As coded, the compiler cannot optimize the implementation for your special case because it cannot determine that reading the second byte pointed by data is allowed if the first byte is different from 'a' and so on for the following bytes. memcmp is specified in the C Standard as having undefined behavior if any of the n bytes pointed to by both pointers are inaccessible. The compiler and/or standard library assume that 4 bytes are accessible and unaligned access is supported on the target architecture.

If you modify your implementation to read all 4 bytes, assuming unaligned access is OK for the target architecture, both gcc and clang will optimize test_data, generating 3 instructions as expected:

#include <string.h>
#include <arpa/inet.h>

static int my_memcmp(const void *s1, const void *s2, size_t n)
{
    const unsigned char *p1 = s1, *p2 = s2;
    while (n >= sizeof(unsigned)) {
        unsigned u1, u2;
        memcpy(&u1, p1, sizeof u1);
        memcpy(&u2, p2, sizeof u2);
        if (u1 != u2)
            return htonl(u1) < htonl(u2) ? -1 : 1;
        n -= sizeof(unsigned);
        p1 += sizeof(unsigned);
        p1 += sizeof(unsigned);
    }
    for (size_t i = 0; i < n; i++) {
        int ret = p1[i] - p2[i];
        if (ret)

- _Data entries_
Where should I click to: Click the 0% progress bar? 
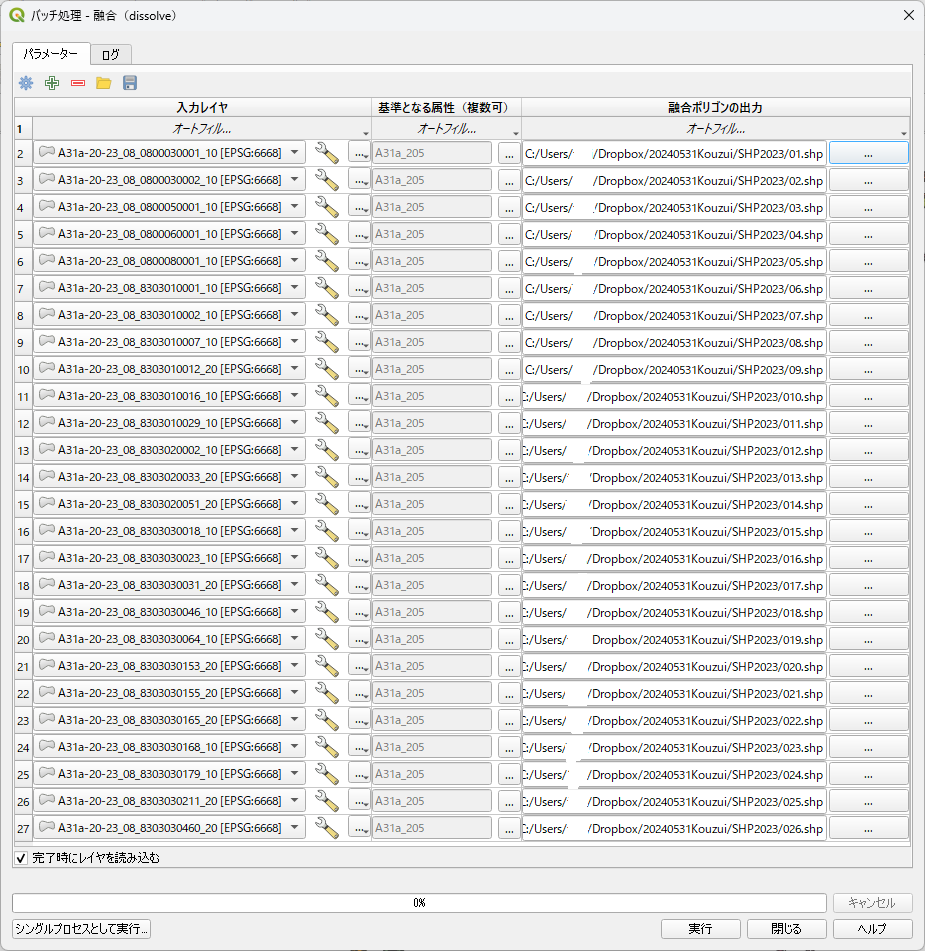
==
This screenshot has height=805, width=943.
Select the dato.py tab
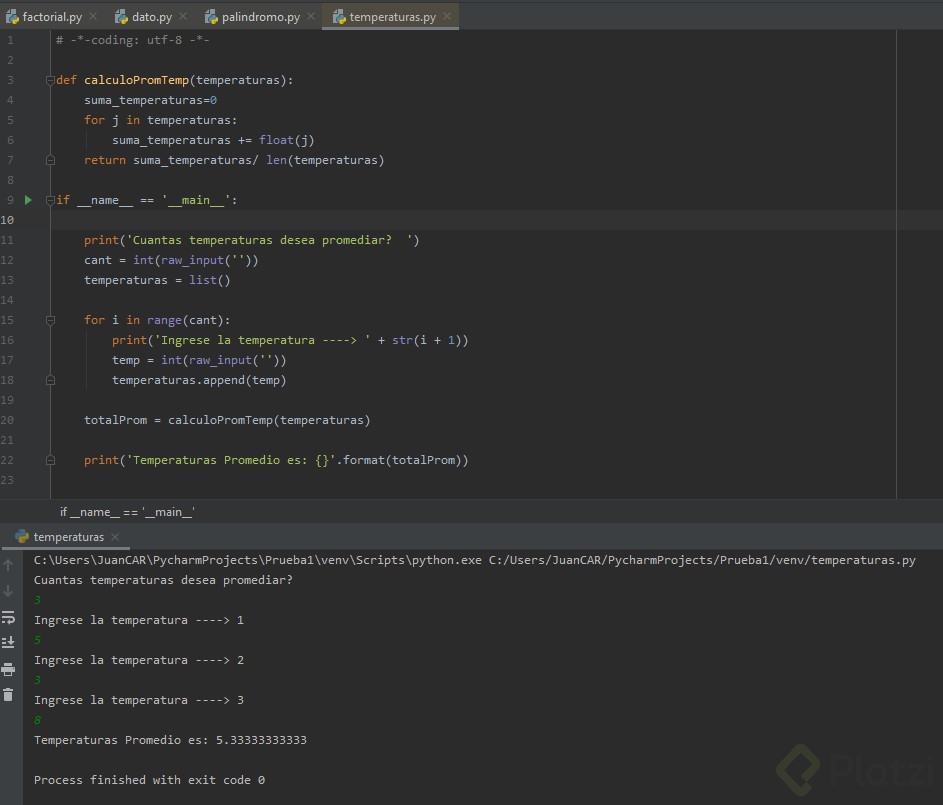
* * *
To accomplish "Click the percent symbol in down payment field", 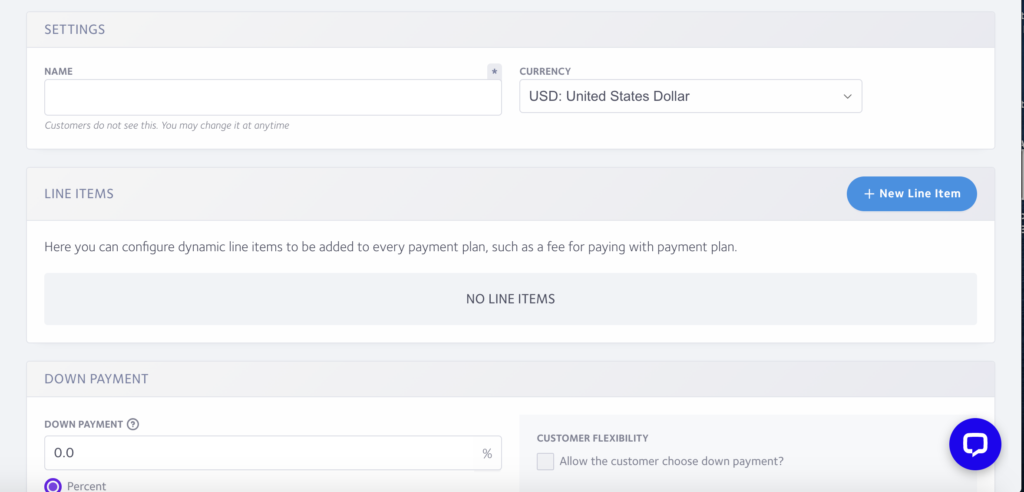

- _Task prompt_
Write out the entire memcmp text word for word, including the code. The rows have nothing to do with the text about memcmp.

- _The response_
As coded, the compiler cannot optimize the implementation for your special case because it cannot determine that reading the second byte pointed by data is allowed if the first byte is different from 'a' and so on for the following bytes. memcmp is specified in the C Standard as having undefined behavior if any of the n bytes pointed to by both pointers are inaccessible. The compiler and/or standard library assume that 4 bytes are accessible and unaligned access is supported on the target architecture.

If you modify your implementation to read all 4 bytes, assuming unaligned access is OK for the target architecture, both gcc and clang will optimize test_data, generating 3 instructions as expected:

#include <string.h>
#include <arpa/inet.h>

static int my_memcmp(const void *s1, const void *s2, size_t n)
{
    const unsigned char *p1 = s1, *p2 = s2;
    while (n >= sizeof(unsigned)) {
        unsigned u1, u2;
        memcpy(&u1, p1, sizeof u1);
        memcpy(&u2, p2, sizeof u2);
        if (u1 != u2)
            return htonl(u1) < htonl(u2) ? -1 : 1;
        n -= sizeof(unsigned);
        p1 += sizeof(unsigned);
        p1 += sizeof(unsigned);
    }
    for (size_t i = 0; i < n; i++) {
        int ret = p1[i] - p2[i];
        if (ret)